It is difficult for the playwright
to put himself, five days after the first presentation
of his piece, in the situation in which he felt himself
on the morning after the event; but it is still more
difficult to write a preface to Vautrin, to
which every one has written his own. The single
utterance of the author will infallibly prove inferior
to so vast a number of divergent expressions.
The report of a cannon is never so effective as a
display of fireworks.
Must the author explain his work?
Its only possible commentator is M. Frederick Lemaitre.
Must he complain of the injunction
which delayed the presentation of his play?

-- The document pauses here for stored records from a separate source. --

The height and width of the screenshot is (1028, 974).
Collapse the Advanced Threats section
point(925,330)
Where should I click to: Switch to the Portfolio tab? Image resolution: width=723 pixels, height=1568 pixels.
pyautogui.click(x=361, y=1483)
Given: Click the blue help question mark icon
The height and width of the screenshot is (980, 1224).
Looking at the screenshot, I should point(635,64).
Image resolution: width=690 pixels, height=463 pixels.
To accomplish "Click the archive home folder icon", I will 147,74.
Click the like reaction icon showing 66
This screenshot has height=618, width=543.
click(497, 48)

That
would be to betray ignorance of his time and country.
Petty tyranny is the besetting sin of constitutional
governments; it is thus they are disloyal to themselves,
and on the other hand, who are so cruel as the weak?
The present government is a spoilt child, and does
what it likes, excepting that it fails to secure the
public weal or the public vote.
Must he proceed to prove that Vautrin
is as innocent a work as a drama of Berquin’s?
To inquire into the morality or immorality of the
stage would imply servile submission to the stupid
Prudhommes who bring the matter in question.
Shall he attack the newspapers?
He could do no more than declare that they have verified
by their conduct all he ever said about them.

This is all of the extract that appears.